DOCUMENT TEXT:
Weird Omeka API Import error

Greetings all.

Today I tried to import data from a site on Omeka.net to a newly upgraded standalone Omeka site. I turned the API on at the omeka.net site and installed the plugin on the target site. All looked good.

The origin site has 196 items in one collection and 0 items in a second collection.

On the target site, I put in the API url and key then hit Submit.

It appears to import element sets, elements, item types, collections, and items, then hits an error and stops. (I glean this by repeatedly hitting the "Click to update status" link.)

Here's the weird part: when I look at the target site there are no new items. There are, however, new item types (good) and 196 new collections (bad). Given that I tried this numerous times before figuring out what was happening and then writing in to this forum, I now have nearly 2000 collections on my site--every time I clicked submit, nearly 200 new collections were created (super duper bad).

If I examine any of these new collections, it becomes clear that the API has imported each item from the origin collection not as an item but as a collection unto itself.

To see what I mean, go here: http://lgira.mesmernet.org/collections/browse

Anyone have an idea about why this happened and how to make the import work correctly?

ken.

PS: Is there any problem with me going into the database and deleting all these collections directly, rather than one at a time via the backend of the site?

Could you give a link to the origin, omeka.net site? That'll let us try the import and debug from here.

INFORMATION SHOWN:

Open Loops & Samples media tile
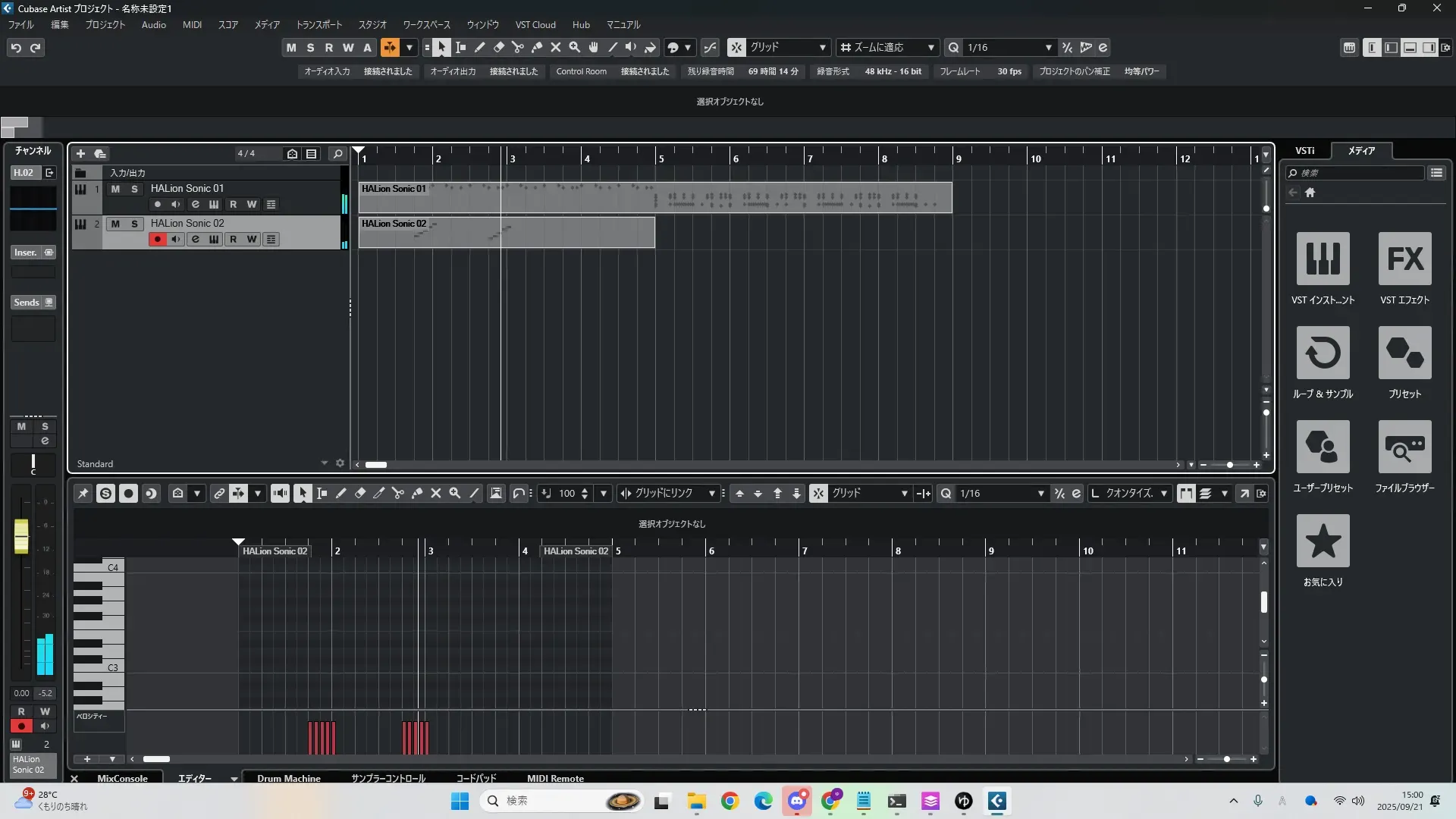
* * *
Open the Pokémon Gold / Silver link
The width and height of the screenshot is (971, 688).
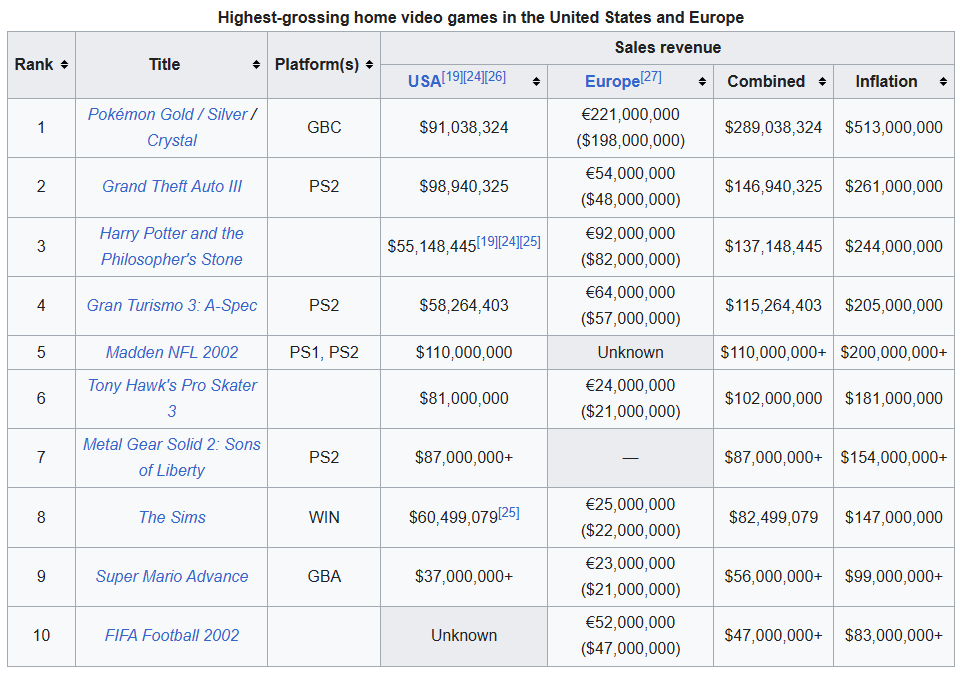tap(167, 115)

GOAL:
Do these statements agree with the forum thread on the Omeka API import error? Answer yes or no to each, quoting the thread's deciding words.
1. The origin site's second collection held 196 items.
2. New item types appeared on the target site after the import.
3. The poster ran the import only once.
The items aren't needed here.

SOLUTION TO THIS TASK:
1. No: "0 items in a second collection."
2. Yes: "There are, however, new item types (good)"
3. No: "I tried this numerous times before figuring out what was happening"